When bigger businesses pay their invoices on time, it gives Ruby and Roy’s the certainty they need to expand and support other smaller businesses down the chain – particularly in Western Sydney where they are based.
“Being paid on time means we have been able to gear up for things, to be sure-footed, which means we have been able to expand, employ more people and invest in better equipment.”
The Business Council’s supplier payment code, which has just turned two, has 107 signatories. That includes retailers like Coles, Woolworths, resources companies like BHP and Rio Tinto, and food and beverage manufacturers like Coca-Cola Amatil and Lion.
They are not just our largest employers, but with a collective revenue of $580 billion, they also have some of the most extensive supply chains. That means benefits flow through the economy.
Business Council chief executive Jennifer Westacott said the code’s two-year anniversary served as a call to action for companies that haven’t signed up.
“The code is making a real difference for small business across Australia, supporting their ability to expand and create new jobs. In the past two years, the code has grown to cover supply chains that include thousands of small businesses across the country,” she said.
“We launched the code in 2017 because we know that businesses of all sizes depend on each other to thrive, employ more people and help keep communities strong.

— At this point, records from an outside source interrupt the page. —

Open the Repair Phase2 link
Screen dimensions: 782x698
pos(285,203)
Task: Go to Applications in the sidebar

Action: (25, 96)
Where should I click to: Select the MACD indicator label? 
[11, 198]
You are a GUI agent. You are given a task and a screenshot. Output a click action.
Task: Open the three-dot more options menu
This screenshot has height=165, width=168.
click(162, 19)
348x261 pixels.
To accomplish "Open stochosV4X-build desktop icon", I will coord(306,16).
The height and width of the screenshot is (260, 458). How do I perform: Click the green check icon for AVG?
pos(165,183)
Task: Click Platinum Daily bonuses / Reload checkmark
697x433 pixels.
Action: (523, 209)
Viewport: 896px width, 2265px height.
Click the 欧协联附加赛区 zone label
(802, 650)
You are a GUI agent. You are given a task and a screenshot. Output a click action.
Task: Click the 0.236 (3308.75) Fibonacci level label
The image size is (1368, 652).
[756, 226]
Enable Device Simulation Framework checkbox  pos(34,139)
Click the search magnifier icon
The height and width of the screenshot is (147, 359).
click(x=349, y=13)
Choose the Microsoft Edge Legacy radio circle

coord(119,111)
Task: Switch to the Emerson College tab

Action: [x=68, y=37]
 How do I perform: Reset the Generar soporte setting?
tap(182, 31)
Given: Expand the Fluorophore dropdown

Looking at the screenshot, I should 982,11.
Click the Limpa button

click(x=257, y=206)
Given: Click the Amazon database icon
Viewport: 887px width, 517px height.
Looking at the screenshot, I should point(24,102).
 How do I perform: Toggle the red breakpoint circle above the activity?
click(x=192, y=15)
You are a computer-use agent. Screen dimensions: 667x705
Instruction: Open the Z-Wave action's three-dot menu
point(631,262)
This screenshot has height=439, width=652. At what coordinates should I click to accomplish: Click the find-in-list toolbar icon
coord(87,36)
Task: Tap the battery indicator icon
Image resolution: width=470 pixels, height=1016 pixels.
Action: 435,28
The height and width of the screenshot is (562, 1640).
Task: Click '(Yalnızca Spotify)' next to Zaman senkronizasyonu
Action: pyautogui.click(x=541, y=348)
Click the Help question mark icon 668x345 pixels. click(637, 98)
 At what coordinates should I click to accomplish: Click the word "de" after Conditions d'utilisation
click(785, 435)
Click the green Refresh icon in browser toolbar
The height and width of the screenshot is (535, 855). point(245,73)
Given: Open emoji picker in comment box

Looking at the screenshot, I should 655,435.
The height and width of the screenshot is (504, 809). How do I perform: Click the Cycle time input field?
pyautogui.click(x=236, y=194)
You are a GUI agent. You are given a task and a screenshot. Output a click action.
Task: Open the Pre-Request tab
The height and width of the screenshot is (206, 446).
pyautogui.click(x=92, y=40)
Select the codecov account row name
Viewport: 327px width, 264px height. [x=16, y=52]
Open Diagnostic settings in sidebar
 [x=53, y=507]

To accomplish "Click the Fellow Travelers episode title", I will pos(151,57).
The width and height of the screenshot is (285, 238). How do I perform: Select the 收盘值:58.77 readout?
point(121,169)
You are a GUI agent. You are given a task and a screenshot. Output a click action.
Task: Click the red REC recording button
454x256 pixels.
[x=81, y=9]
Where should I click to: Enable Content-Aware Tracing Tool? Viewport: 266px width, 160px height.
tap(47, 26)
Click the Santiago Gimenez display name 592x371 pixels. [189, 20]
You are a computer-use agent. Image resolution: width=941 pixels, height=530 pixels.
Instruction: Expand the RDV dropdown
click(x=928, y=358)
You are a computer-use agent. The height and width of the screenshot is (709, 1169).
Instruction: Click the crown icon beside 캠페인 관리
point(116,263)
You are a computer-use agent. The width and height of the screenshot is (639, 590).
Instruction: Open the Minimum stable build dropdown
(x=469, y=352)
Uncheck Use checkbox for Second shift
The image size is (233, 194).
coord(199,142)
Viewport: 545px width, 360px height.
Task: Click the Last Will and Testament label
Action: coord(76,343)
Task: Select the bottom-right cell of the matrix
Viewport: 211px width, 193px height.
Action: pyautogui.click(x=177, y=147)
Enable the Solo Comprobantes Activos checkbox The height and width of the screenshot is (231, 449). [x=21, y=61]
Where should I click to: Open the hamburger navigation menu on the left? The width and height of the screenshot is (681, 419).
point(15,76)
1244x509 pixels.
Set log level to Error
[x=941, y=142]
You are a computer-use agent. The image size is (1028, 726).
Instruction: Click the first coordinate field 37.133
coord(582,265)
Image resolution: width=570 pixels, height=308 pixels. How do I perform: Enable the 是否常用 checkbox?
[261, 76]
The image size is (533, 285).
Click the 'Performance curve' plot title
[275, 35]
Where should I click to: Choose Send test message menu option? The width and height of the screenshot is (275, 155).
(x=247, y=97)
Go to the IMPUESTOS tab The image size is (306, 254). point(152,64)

We heard community concerns about small business payment times, and we are acting to make sure they get a fair go.”
By signing the code, signatories commit to paying eligible small business suppliers within 30 days of receiving a correct invoice. That relationship between big and small business is worth half a trillion dollars and underpins the jobs of 11 million of Australia’s 13 million workers.
“When businesses invest and innovate, they grow, create jobs and pay higher wages,” Ms Westacott said.